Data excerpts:

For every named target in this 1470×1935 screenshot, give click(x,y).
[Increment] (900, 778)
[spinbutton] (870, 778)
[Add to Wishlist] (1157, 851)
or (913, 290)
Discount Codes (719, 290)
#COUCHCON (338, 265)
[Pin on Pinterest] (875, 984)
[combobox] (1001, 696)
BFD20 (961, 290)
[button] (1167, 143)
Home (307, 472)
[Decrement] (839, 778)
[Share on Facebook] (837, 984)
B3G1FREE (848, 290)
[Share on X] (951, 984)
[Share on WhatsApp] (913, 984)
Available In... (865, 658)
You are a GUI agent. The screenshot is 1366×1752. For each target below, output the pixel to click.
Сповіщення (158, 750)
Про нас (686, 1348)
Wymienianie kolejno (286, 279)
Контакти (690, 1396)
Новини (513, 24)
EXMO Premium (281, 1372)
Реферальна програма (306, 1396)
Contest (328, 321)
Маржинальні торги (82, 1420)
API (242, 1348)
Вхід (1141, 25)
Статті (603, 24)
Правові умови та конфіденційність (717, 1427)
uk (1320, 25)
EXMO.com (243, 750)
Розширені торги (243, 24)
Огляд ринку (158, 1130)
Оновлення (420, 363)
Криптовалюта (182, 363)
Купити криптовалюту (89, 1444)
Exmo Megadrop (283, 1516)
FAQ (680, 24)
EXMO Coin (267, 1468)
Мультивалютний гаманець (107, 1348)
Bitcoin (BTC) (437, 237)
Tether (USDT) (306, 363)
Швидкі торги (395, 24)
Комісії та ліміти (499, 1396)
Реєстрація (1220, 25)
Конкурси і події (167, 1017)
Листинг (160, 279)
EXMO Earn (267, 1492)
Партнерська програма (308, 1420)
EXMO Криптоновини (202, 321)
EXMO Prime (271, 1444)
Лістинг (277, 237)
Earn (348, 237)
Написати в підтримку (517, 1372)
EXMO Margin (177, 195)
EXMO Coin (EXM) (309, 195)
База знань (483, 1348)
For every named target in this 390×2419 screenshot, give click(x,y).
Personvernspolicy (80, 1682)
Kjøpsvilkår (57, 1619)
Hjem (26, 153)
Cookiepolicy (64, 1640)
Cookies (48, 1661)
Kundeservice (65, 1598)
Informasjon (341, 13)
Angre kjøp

* EXERCISE DETAILS *
Print out all of the data above word for word.

* YOUR SOLUTION *
For every named target in this 1470×1935 screenshot, give click(x,y).
[Increment] (900, 778)
[spinbutton] (870, 778)
[Add to Wishlist] (1157, 851)
or (913, 290)
Discount Codes (719, 290)
#COUCHCON (338, 265)
[Pin on Pinterest] (875, 984)
[combobox] (1001, 696)
BFD20 (961, 290)
[button] (1167, 143)
Home (307, 472)
[Decrement] (839, 778)
[Share on Facebook] (837, 984)
B3G1FREE (848, 290)
[Share on X] (951, 984)
[Share on WhatsApp] (913, 984)
Available In... (865, 658)
You are a GUI agent. The screenshot is 1366×1752. For each target below, output the pixel to click.
Сповіщення (158, 750)
Про нас (686, 1348)
Wymienianie kolejno (286, 279)
Контакти (690, 1396)
Новини (513, 24)
EXMO Premium (281, 1372)
Реферальна програма (306, 1396)
Contest (328, 321)
Маржинальні торги (82, 1420)
API (242, 1348)
Вхід (1141, 25)
Статті (603, 24)
Правові умови та конфіденційність (717, 1427)
uk (1320, 25)
EXMO.com (243, 750)
Розширені торги (243, 24)
Огляд ринку (158, 1130)
Оновлення (420, 363)
Криптовалюта (182, 363)
Купити криптовалюту (89, 1444)
Exmo Megadrop (283, 1516)
FAQ (680, 24)
EXMO Coin (267, 1468)
Мультивалютний гаманець (107, 1348)
Bitcoin (BTC) (437, 237)
Tether (USDT) (306, 363)
Швидкі торги (395, 24)
Комісії та ліміти (499, 1396)
Реєстрація (1220, 25)
Конкурси і події (167, 1017)
Листинг (160, 279)
EXMO Earn (267, 1492)
Партнерська програма (308, 1420)
EXMO Криптоновини (202, 321)
EXMO Prime (271, 1444)
Лістинг (277, 237)
Earn (348, 237)
Написати в підтримку (517, 1372)
EXMO Margin (177, 195)
EXMO Coin (EXM) (309, 195)
База знань (483, 1348)
For every named target in this 390×2419 screenshot, give click(x,y).
Personvernspolicy (80, 1682)
Kjøpsvilkår (57, 1619)
Hjem (26, 153)
Cookiepolicy (64, 1640)
Cookies (48, 1661)
Kundeservice (65, 1598)
Informasjon (341, 13)
Angre kjøp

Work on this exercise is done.